Машина остановилась рядом с исследователем фауны птиц Юго-Восточной Азии. В европеоидном резиденте орнитолог с облегчением узнал собственного начальника — профессора Рычева, как раз сегодня пробирающегося тайными тропами вьетнамских джунглей на собственный стационар. Встреча с подчиненным в индокитайских дебрях, казалось, сильно обескуражила Рычева. Он вылез из машины и, не выпуская из рук «Манлихер», сдержанно поздоровался. Рычев внимательно осмотрел Леонида Степановича, его возмутительную экипировку, включая майку, убогую одностволку и перо аргуса, которое орнитолог воткнул в головную повязку. Он даже заглянул в полевую сумку орнитолога, где лежали три неизрасходованных патрона с бекасинником, микроскопические зимородок и нектарница, кисет с табаком, трубка, вилка, пачка сигарет и спички. Профессор был явно чем-то сильно разочарован. Наконец, после недолгого разговора о каких-то пустяках, он обронил фразу, которая многое прояснила.

— А как здесь насчет леопардов? — будто невзначай спросил Рычев.





— Каких леопардов? — не понял Леонид Степанович.

— Да вот вьетнамские коллеги, — начальник обернулся к «уазику», откуда вьетнамские коллеги радостно заулыбались и замахали автоматами, — вьетнамские коллеги сказали, что в приграничной местности очень много леопардов. Вот мы и решили поехать сюда, определить их численность. А заодно и поохотиться. Но я вижу, что леопардов здесь маловато будет.

Он с досадой посмотрел на несъеденного Леонида Степановича и пошел к машине.

— Жду вас вечером на стационаре, — сказал он на прощанье.

Машина тронулась. Леонид Степанович посмотрел ей вслед и увидел, как ружейные стволы втягиваются внутрь: «ежик» лысел прямо на глазах.

Леонид Степанович побродил по лесу еще пару часов, больше никого не добыл и повернул назад.

В джунглях, окружающих деревню, птицы по-прежнему пели редко, зато постоянно слышались выстрелы: то сухие — американских винтовок, то гулкие ружейные, а то и автоматные очереди. Пальба шла повсюду: казалось, невидимые части ведут изнурительные позиционные бои. Объяснялась эта лесная канонада просто: за 30 лет практически не прекращающихся войн на вьетнамской земле скопилась масса разноплеменного огнестрельного оружия, начиная с французского и кончая китайским. Привычным элементом ландшафта было множество армейского металлолома, и в частности блестящих, не ржавеющих алюминиевых обломков сбитых американских самолетов.

Практически каждый житель деревни имел свой «ствол», при помощи которого он промышлял в джунглях. А так как в этой стране не было никаких правил и запретов на добычу дефицитного протеина, то стрельба велась круглосуточно и круглогодично.
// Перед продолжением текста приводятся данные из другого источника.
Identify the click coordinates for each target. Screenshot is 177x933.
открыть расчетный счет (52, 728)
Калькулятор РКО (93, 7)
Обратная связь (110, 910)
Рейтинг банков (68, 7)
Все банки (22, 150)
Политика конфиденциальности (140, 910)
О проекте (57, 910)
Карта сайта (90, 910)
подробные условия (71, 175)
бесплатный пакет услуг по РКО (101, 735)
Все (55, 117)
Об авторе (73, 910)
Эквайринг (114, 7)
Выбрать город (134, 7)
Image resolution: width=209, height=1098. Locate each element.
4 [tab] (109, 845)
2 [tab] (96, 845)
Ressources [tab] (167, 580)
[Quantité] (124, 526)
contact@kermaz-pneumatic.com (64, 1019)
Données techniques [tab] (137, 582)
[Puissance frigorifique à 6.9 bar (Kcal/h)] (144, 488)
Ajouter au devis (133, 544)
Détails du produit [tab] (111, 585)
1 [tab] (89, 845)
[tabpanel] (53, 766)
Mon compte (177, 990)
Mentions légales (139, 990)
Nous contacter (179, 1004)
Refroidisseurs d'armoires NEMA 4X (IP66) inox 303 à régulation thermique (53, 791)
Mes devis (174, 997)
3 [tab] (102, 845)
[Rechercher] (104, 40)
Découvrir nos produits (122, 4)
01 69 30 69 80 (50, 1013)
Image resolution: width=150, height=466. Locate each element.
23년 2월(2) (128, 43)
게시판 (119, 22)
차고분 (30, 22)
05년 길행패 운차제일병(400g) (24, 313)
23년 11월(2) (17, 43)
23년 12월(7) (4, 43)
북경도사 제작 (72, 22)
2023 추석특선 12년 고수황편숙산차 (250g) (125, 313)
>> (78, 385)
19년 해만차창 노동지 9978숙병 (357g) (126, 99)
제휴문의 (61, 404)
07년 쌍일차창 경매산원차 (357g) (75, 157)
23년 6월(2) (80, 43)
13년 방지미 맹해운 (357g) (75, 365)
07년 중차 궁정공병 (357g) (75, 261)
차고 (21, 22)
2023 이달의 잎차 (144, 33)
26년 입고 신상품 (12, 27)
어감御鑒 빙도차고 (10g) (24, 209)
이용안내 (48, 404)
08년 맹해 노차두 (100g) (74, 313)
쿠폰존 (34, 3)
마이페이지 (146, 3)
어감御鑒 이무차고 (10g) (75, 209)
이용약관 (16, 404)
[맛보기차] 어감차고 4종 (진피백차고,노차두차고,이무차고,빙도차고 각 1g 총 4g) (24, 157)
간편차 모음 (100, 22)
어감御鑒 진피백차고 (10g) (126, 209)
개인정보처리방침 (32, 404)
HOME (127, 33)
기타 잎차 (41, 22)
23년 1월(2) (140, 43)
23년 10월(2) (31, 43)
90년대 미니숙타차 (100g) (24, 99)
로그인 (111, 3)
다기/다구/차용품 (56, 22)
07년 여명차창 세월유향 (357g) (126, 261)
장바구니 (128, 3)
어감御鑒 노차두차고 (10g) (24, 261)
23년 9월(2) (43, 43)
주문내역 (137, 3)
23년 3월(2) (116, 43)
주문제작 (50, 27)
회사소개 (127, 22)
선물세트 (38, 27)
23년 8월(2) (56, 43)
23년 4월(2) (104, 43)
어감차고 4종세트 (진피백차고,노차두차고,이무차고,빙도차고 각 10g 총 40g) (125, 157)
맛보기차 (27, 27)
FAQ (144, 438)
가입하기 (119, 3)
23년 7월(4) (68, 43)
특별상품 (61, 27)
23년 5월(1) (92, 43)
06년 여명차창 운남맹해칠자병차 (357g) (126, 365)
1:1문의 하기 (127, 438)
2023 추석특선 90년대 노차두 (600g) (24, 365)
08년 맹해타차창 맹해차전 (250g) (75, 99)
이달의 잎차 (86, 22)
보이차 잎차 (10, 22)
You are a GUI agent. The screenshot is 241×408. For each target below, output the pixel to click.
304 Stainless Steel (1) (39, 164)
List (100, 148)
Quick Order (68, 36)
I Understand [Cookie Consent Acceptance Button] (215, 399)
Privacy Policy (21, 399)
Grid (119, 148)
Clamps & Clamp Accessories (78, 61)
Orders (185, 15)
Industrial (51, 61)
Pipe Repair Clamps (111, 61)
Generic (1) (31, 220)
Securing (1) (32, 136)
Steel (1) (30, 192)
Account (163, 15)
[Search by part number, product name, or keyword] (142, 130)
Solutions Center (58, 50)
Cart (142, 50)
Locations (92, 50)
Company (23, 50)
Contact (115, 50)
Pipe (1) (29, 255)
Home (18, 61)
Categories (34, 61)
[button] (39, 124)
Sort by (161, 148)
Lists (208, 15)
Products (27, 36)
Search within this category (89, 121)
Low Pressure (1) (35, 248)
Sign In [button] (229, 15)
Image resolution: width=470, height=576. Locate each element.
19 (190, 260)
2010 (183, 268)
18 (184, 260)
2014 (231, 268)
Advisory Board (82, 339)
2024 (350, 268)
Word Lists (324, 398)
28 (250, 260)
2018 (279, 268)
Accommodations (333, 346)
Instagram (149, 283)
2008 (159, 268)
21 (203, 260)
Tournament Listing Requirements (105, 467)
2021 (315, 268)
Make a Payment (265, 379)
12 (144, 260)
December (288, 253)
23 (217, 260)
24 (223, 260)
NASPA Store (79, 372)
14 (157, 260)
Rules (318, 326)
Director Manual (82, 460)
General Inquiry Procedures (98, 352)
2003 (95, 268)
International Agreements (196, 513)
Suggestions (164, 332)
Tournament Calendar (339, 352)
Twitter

Вдоль стен домов удачливых охотников на веревках гирляндами висели черепа добытых животных. Коллеги-териологи[1] пытались выпросить некоторые образцы для музея, но вьетнамцы, для которых эти кости служили талисманами, ни за какие блага (даже за новые туристские ботинки) не отдавали их.

Ценный белок промышляли не только мужчины, но и женщины. Утром, идя на прополку рисового поля, вьетнамки вешали за спиной небольшую глубокую корзину и по дороге или во время работы собирали туда мелкую живность: лягушек, улиток, рыбок, обитающих на мелководных рисовых чеках. А вечером из этого готовился ужин.

1

Т е р и о л о г и я (от греч. therion — зверь) — раздел зоологии, изучающий млекопитающих. (Здесь и далее примеч. ред.)